Re: [RFC PATCH 0/14] xfs: Towards thin provisioning aware filesystems

Brian Foster <bfoster@xxxxxxxxxx> · Tue, 31 Oct 2017 07:24:32 -0400

On Tue, Oct 31, 2017 at 08:09:41AM +1100, Dave Chinner wrote:
> On Mon, Oct 30, 2017 at 09:31:17AM -0400, Brian Foster wrote:
> > On Thu, Oct 26, 2017 at 07:33:08PM +1100, Dave Chinner wrote:
> > > This patchset is aimed at filesystems that are installed on sparse
> > > block devices, a.k.a thin provisioned devices. The aim of the
> > > patchset is to bring the space management aspect of the storage
> > > stack up into the filesystem rather than keeping it below the
> > > filesystem where users and the filesystem have no clue they are
> > > about to run out of space.
> > > 
> > 
> > Just a few high level comments/thoughts after a very quick pass..
> > 
> > ...
> > > The patchset has several parts to it. It is built on a 4.14-rc5
> > > kernel with for-next and Darrick's scrub tree from a couple of days
> > > ago merged into it.
> > > 
> > > The first part of teh series is a growfs refactoring. This can
> > > probably stand alone, and the idea is to move the refactored
> > > infrastructure into libxfs so it can be shared with mkfs.
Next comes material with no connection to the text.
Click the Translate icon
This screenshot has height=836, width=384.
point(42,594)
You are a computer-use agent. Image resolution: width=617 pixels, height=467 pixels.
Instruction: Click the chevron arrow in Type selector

This also
> > > cleans up a lot of the cruft in growfs and so makes it much easier
> > > to add the changes later in the series.
> > > 
> > 
> > It'd be nice to see this as a separate patchset. It does indeed seem
> > like it could be applied before all of the other bits are worked out.
> 
> Yes, i plan to do that, and with it separated also get it into shape
> where it can be shared with mkfs via libxfs.
> 
> > > The second part of the patchset moves the functionality of
> > > sb_dblocks into the struct xfs_mount. This provides the separation
> > > of address space checks and capacty related calculations that the
> > > thinspace mods require. This also fixes the problem of freshly made,
> > > empty filesystems reporting 2% of the space as used.
> > > 
> > 
> > This all seems mostly sane to me. FWIW, the in-core fields (particularly
> > ->m_LBA_size) strike me as oddly named. "LBA size" strikes me as the
> > addressable range of the underlying device, regardless of fs size (but I
> > understand that's not how it's used here). If we have ->m_usable_blocks,
> > why not name the other something like ->m_total_blocks or just
> > ->m_blocks? That suggests to me that the fields are related, mutable,
> > accounted in units of blocks, etc. Just a nit, though.
> 
> Yeah, I couldn't think of a better pair of names - the point I was
> trying to get across is that what we call "dblocks" is actually an
> assumption about the structure of the block device address space
> we are working on. i.e. that it's a contiguous, linear address space
> from 0 to "dblocks".
> 
> I get that "total_blocks" sounds better, but to me that's a capacity
> measurement, not an indication of the size of the underlying address
> space the block device has provided. m_usable_blocks is obviously a
> capacity measurement, but I was trying to convey that m_LBA_size is
> not a capacity measurement but an externally imposed addressing
> limit.
> 
> <shrug>
> 
> I guess if I document it well enough m_total_blocks will work.
> 

Hmm, yeah I see what you mean. Unfortunately I can't really think of
anything aside from m_total_blocks or perhaps m_phys_blocks at the
moment.

> 
> > That aside, it also seems like this part could technically stand as an
> > independent change. 
> 
> *nod*
> 
> > > The XFS_IOC_FSGEOMETRY ioctl needed to be bumped to a new version
> > > because the structure needed growing.
> > > 
> > > Finally, there's the patches that provide thinspace support and the
> > > growfs mods needed to grow and shrink.
> > > 
> > 
> > I still think there's a gap related to fs and bdev block size that needs
> > to be addressed with regard to preventing pool depletion, but I think
> > that can ultimately be handled with documentation. I also wonder a bit
> > about consistency between online modifications to usable blocks and fs
> > blocks that might have been allocated but not yet written (i.e.,
> > unwritten extents and the log on freshly created filesystems). IOW,
> > shrinking the filesystem in such cases may not limit pool allocation in
> > the way a user might expect.
> > 
> > Did we ever end up with support for bdev fallocate?
> 
> Yes, we do have that.
> 
> > If so, I wonder if
> > for example it would be useful to fallocate the physical log at mount or
> > mkfs time for thin enabled fs'.
> 
> We zero the log and stamp it with cycle headers, so it will already
> be fully allocated in th eunderlying device after running mkfs.
> 

Ok. Taking a quick look... I see that we do zero the log, but note that
we don't stamp the entire log in the mkfs case. It's enough to set the
LSN of a single record for the kernel to detect the log has been reset.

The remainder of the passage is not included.